The patient enters the consulting-room. “Doctor,” he says, “I have a bad pain.” “Where is it?” “Here.” “Stand up,” says the doctor, “and put your arms up above your head.” Then the doctor goes behind the patient and strikes him a powerful blow in the back. “Do you feel that,” he says. “I do,” says the patient. Then the doctor turns suddenly and lets him have a left hook under the heart. “Can you feel that,” he says viciously, as the patient falls over on the sofa in a heap. “Get up,” says the doctor, and counts ten. The patient rises. The doctor looks him over very carefully without speaking, and then suddenly fetches him a blow in the stomach that doubles him up speechless.
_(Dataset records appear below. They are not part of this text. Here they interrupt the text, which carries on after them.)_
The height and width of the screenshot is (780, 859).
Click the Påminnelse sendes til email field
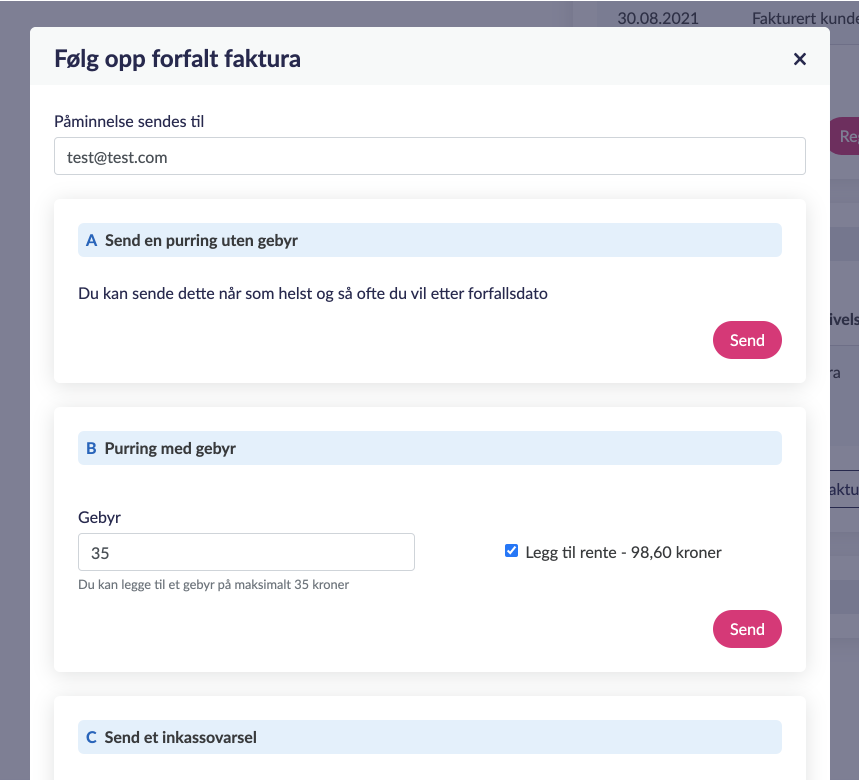click(x=429, y=156)
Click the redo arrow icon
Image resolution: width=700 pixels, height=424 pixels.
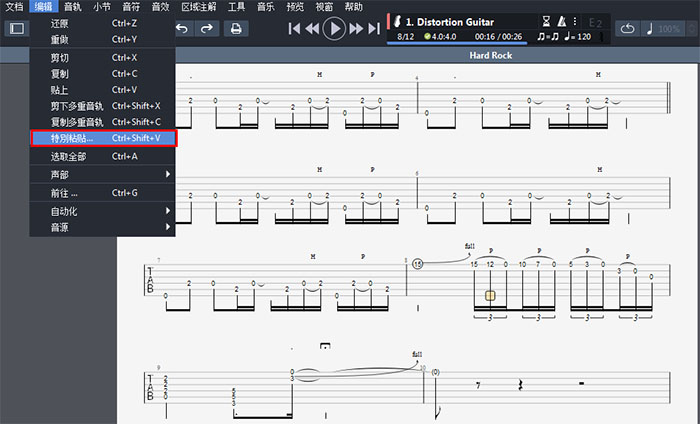pos(205,28)
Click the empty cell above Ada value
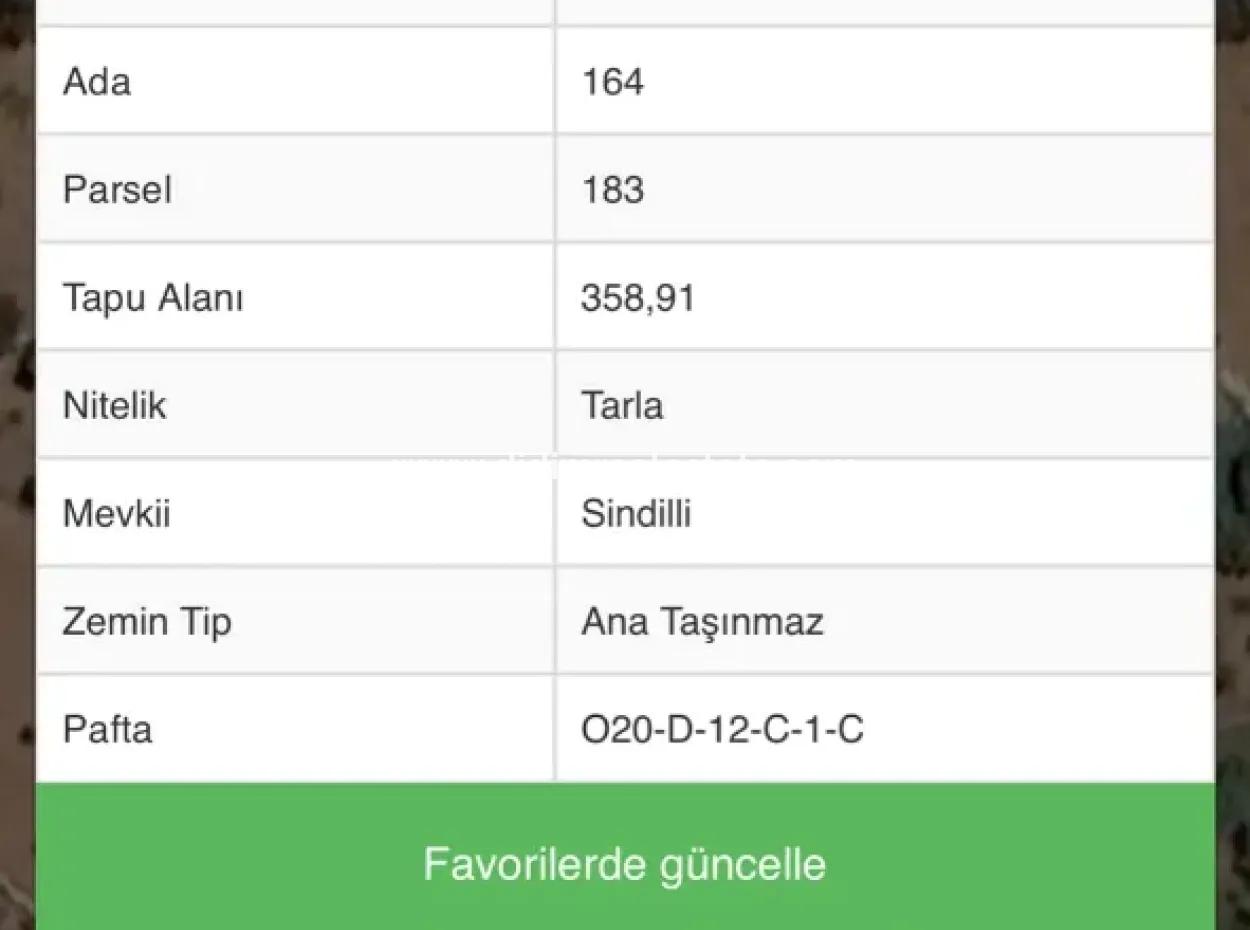The width and height of the screenshot is (1250, 930). click(x=880, y=10)

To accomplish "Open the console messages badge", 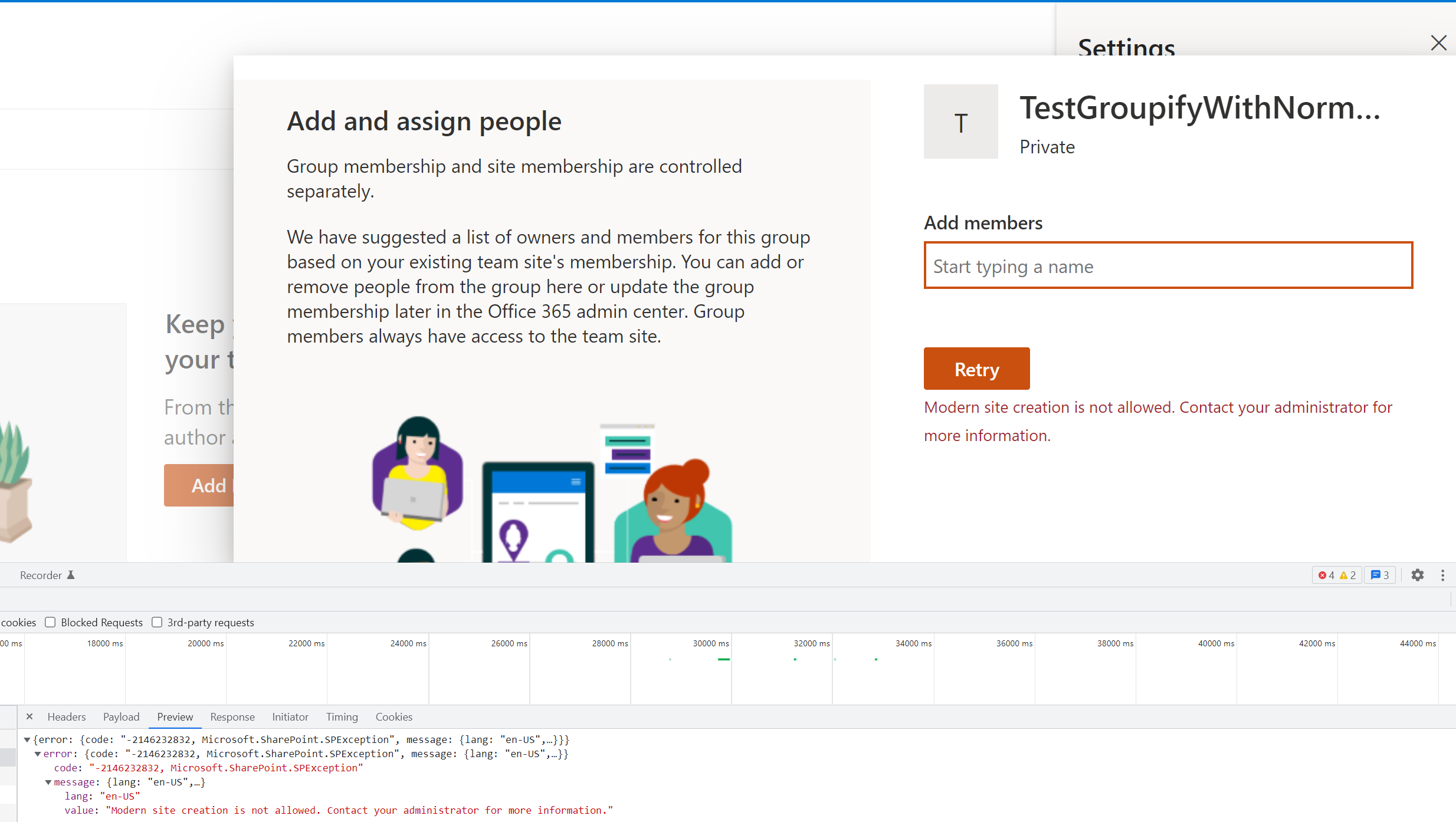I will (x=1379, y=575).
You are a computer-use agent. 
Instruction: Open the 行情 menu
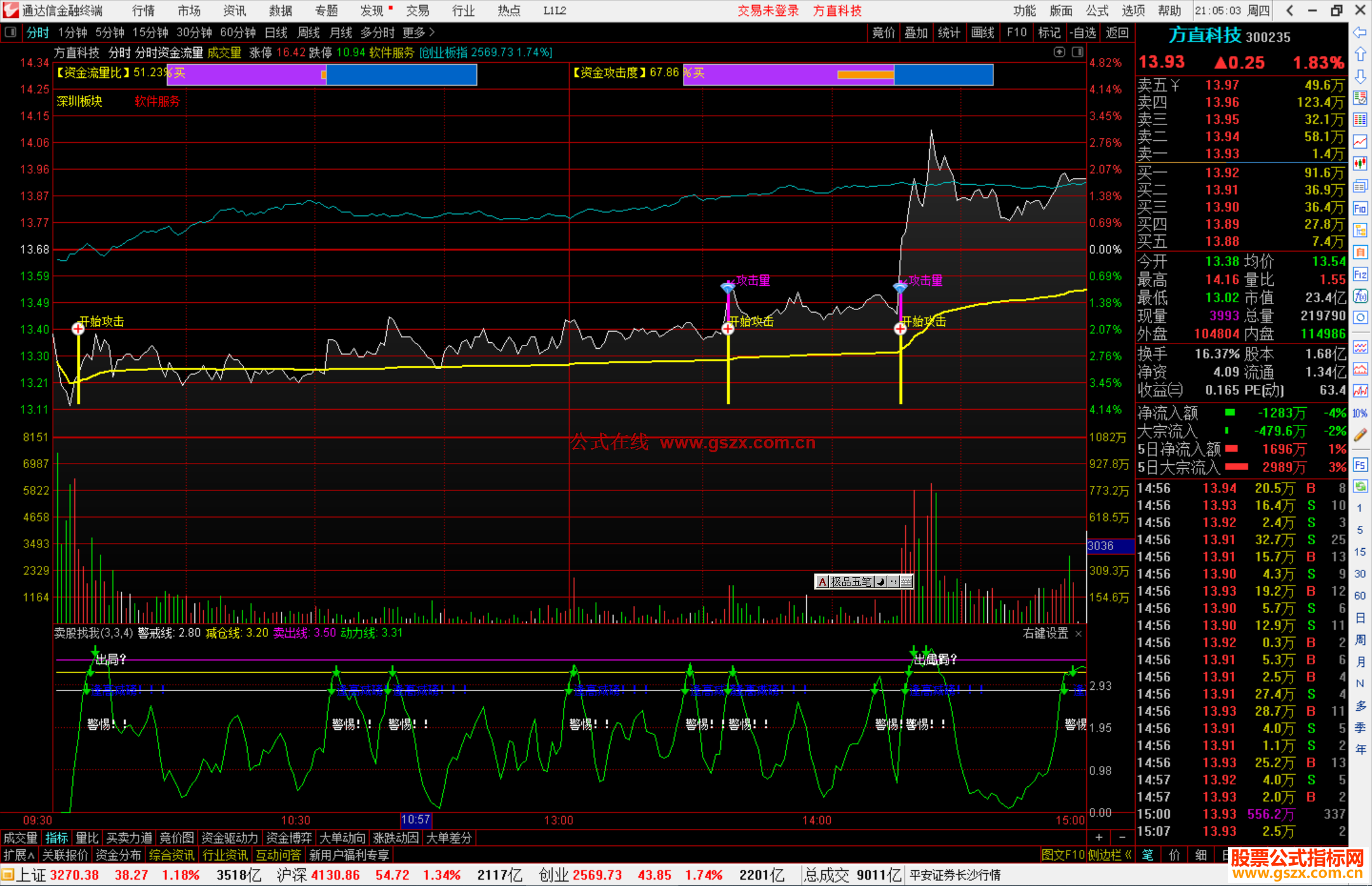(x=143, y=11)
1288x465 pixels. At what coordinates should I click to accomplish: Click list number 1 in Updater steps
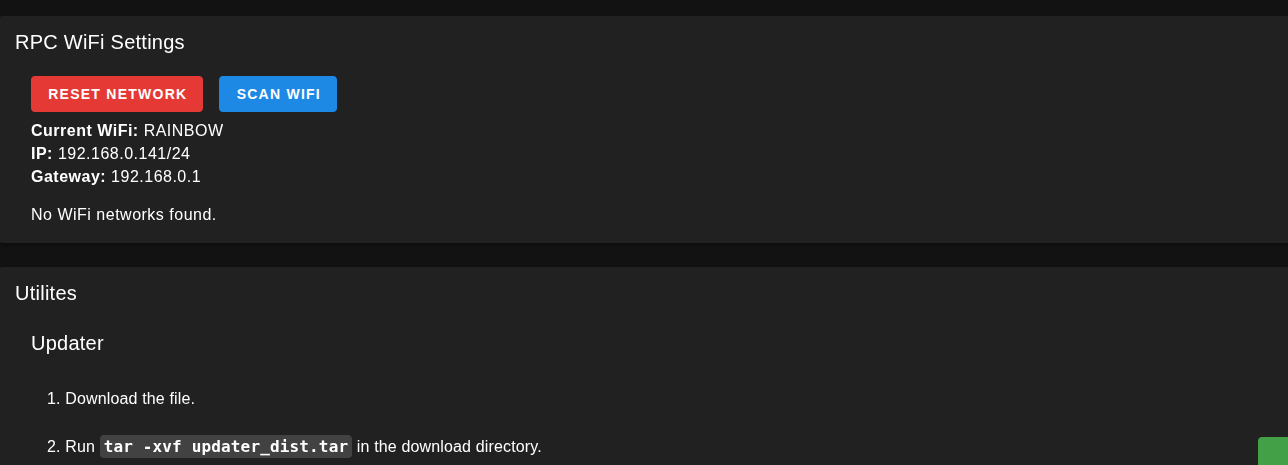click(52, 399)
The doctor walks over to the window and reads the morning paper for a while. Presently he turns and begins to mutter more to himself than the patient. “Hum!” he says, “there’s a slight anaesthesia of the tympanum.” “Is that so?” says the patient, in an agony of fear. “What can I do about it, doctor?” “Well,” says the doctor, “I want you to keep very quiet; you’ll have to go to bed and stay there and keep quiet.” In reality, of course, the doctor hasn’t the least idea what is wrong with the man; but he DOES know that if he will go to bed and keep quiet, awfully quiet, he’ll either get quietly well again or else die a quiet death. Meantime, if the doctor calls every morning and thumps and beats him, he can keep the patient submissive and perhaps force him to confess what is wrong with him.

“What about diet, doctor?” says the patient, completely cowed.

The answer to this question varies very much. It depends on how the doctor is feeling and whether it is long since he had a meal himself. If it is late in the morning and the doctor is ravenously hungry, he says: “Oh, eat plenty, don’t be afraid of it; eat meat, vegetables, starch, glue, cement, anything you like.” But if the doctor has just had lunch and if his breathing is short-circuited with huckleberry-pie, he says very firmly: “No, I don’t want you to eat anything at all: absolutely not a bite; it won’t hurt you, a little self-denial in the matter of eating is the best thing in the world.”

“And what about drinking?” Again the doctor’s answer varies. He may say: “Oh, yes, you might drink a glass of lager now and then, or, if you prefer it, a gin and soda or a whisky and Apollinaris, and I think before going to bed I’d take a hot Scotch with a couple of lumps of white sugar and bit of lemon-peel in it and a good grating of nutmeg on the top.” The doctor says this with real feeling, and his eye glistens with the pure love of his profession. But if, on the other hand, the doctor has spent the night before at a little gathering of medical friends, he is very apt to forbid the patient to touch alcohol in any shape, and to dismiss the subject with great severity.

Of course, this treatment in and of itself would appear too transparent, and would fail to inspire the patient with a proper confidence. But nowadays this element is supplied by the work of the analytical laboratory. Whatever is wrong with the patient, the doctor insists on snipping off parts and pieces and extracts of him and sending them mysteriously away to be analysed. He cuts off a lock of the patient’s hair, marks it, "Mr. Smith’s Hair, October, 1910." Then he clips off the lower part of the ear, and wraps it in paper, and labels it, "Part of Mr. Smith’s Ear, October, 1910." Then he looks the patient up and down, with the scissors in his hand, and if he sees any likely part of him he clips it off and wraps it up. Now this, oddly enough, is the very thing that fills the patient up with that sense of personal importance which is worth paying for. “Yes,” says the bandaged patient, later in the day to a group of friends much impressed, “the doctor thinks there may be a slight anaesthesia of the prognosis, but he’s sent my ear to New York and my appendix to Baltimore and a lock of my hair to the editors of all the medical journals, and meantime I am to keep very quiet and not exert myself beyond drinking a hot Scotch with lemon and nutmeg every half-hour.” With that he sinks back faintly on his cushions, luxuriously happy.

And yet, isn’t it funny?

You and I and the rest of us—even if we know all this—as soon as we have a pain within us, rush for a doctor as fast as a hack can take us. Yes, personally, I even prefer an ambulance with a bell on it. It’s more soothing.